After gaining a first-class honours degree from Oxford University, he served in the Royal Warwickshire Regiment from 1914, returning to Oxford from Iraq for his MA degree at the end of his military service in 1921. He then joined the British Administration in Iraq and served as Inspector-General of Revenue between 1927 and 1931. It was during this time that he wrote Four Centuries of Modern Iraq (1925), a history of Iraq under the Ottoman Empire. In 1931, as part of a policy to replace British officials with Iraqis, Longrigg left the administration and joined the Iraq Petroleum Company (IPC). By now he was an accomplished linguist and Arabist, with a wide knowledge of tribal affairs.
He joined IPC at a time when the company was preparing to build the first pipeline system from Kirkuk to the Mediterranean. Being appointed as a Land and Liaison Officer, Longrigg organised the purchase of land for the pipeline, pumping stations, terminals and depots along the route. He also had to organise the recruitment of labour, rates of pay and conditions of employment, and to make arrangements for the security of company personnel and property.
In 1933, before the pipeline was completed, Longrigg was sent to Jeddah to join negotiations for an oil concession for the eastern province of Saudi Arabia.
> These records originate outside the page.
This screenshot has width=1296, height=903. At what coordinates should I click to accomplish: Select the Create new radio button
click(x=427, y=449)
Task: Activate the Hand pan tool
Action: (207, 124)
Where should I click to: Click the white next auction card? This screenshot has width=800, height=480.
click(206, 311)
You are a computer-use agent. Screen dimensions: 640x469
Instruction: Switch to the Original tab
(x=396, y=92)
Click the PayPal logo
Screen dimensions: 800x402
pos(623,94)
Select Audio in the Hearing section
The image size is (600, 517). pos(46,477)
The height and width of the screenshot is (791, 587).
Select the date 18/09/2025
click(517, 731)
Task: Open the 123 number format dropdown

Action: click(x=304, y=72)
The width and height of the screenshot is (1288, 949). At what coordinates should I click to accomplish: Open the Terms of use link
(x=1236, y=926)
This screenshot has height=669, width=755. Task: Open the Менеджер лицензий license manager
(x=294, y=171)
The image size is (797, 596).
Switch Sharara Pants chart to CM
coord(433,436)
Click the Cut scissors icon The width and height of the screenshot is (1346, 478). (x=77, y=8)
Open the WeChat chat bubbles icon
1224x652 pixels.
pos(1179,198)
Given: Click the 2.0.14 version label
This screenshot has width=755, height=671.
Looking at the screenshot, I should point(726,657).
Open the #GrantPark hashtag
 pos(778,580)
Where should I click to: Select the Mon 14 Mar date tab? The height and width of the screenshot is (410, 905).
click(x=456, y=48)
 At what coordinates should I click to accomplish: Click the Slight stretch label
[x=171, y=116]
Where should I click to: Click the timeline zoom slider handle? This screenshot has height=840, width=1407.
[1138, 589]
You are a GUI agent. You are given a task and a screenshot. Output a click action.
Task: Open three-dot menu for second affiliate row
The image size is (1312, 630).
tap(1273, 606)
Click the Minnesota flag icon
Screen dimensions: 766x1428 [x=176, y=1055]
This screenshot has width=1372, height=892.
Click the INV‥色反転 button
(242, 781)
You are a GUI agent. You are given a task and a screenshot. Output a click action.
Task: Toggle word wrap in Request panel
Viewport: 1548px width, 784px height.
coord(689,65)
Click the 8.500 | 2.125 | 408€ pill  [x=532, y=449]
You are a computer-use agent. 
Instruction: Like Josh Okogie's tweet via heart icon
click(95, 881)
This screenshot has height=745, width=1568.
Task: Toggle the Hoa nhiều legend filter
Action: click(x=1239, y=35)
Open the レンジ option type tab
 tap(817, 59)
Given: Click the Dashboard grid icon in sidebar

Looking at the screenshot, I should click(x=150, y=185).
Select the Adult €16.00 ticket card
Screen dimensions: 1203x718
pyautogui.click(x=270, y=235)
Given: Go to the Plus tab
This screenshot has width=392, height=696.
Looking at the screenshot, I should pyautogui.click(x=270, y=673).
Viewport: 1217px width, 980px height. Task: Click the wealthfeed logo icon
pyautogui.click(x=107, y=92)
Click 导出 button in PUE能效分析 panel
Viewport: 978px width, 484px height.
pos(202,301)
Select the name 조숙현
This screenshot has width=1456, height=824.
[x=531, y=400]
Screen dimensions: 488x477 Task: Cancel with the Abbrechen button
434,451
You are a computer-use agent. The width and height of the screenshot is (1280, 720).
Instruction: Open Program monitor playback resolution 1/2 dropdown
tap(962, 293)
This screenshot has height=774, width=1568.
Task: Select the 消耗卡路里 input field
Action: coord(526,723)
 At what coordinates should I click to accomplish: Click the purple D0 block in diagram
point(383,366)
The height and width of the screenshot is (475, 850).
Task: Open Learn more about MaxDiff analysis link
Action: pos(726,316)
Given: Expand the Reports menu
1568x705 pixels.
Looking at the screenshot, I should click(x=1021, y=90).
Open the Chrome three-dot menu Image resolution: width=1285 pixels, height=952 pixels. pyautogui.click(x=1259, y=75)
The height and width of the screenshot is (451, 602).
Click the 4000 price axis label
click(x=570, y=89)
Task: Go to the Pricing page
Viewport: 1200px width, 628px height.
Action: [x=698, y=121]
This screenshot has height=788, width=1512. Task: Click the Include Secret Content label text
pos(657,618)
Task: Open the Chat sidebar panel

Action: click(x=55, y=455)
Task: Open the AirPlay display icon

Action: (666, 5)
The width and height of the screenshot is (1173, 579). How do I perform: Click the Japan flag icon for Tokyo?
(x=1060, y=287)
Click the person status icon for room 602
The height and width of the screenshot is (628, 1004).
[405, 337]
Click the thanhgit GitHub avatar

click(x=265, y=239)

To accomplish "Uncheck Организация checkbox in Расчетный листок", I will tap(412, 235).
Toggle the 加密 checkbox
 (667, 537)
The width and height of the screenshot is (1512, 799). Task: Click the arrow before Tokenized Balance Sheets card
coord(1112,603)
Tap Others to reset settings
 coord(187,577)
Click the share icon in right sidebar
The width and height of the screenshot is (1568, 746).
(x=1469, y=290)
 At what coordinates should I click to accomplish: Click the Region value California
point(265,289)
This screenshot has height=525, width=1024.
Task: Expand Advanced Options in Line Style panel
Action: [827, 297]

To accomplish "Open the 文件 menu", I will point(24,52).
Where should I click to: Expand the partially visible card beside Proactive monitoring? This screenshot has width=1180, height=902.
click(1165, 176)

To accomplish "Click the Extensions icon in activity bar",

He was unsuccessful in this, on account of IPC's refusal to make payments to the Saudi Arabian government in gold rather than rupees. The successful bidder, Standard Oil of California, went on to discover oil at Dammam in 1938 and in due course became known as Aramco. In 1936, he was appointed general manager of an IPC subsidiary company, Petroleum Concessions Ltd, and spent that summer in Saudi Arabia obtaining oil concessions for the provinces of Hejaz and Asir (IPC did not find oil and abandoned the concession in 1941).
During World War II, Longrigg was appointed to the rank of Brigadier. At first he served on the general staff of army headquarters in Cairo, followed by the post of Deputy Chief Political Officer, Cyrencia, and then Chief Administrator (military governor) of Eritrea, in which office he served from 1942 to 1944. He wrote A Short History of Eritrea (1945) shortly afterwards.
After the war, Longrigg returned to the Iraq Petroleum Company until his retirement in 1951. He authored the IPC Handbook, published in 1948. He updated his book on Iraq with Iraq 1900-1950 (1953) and followed this with more books: Oil in the Middle East (1954, 3rd edition 1968), Syria and Lebanon Under French Mandate (1958), and The Middle East: A Social Geography (1963, 2nd edition 1970). In 1955 he gained an Oxford D.Litt and regularly undertook lectures abroad, especially in the USA and Canada. He was Visiting Professor, Columbia University in 1966, and the University of Colorado in 1967.
Longrigg was appointed OBE in 1927. He received the Lawrence of Arabia Medal in 1962 and the Richard Burton Memorial Medal in 1969. He died on 11 September 1979 at the Otara Nursing Home, Kingsley Green, Sussex.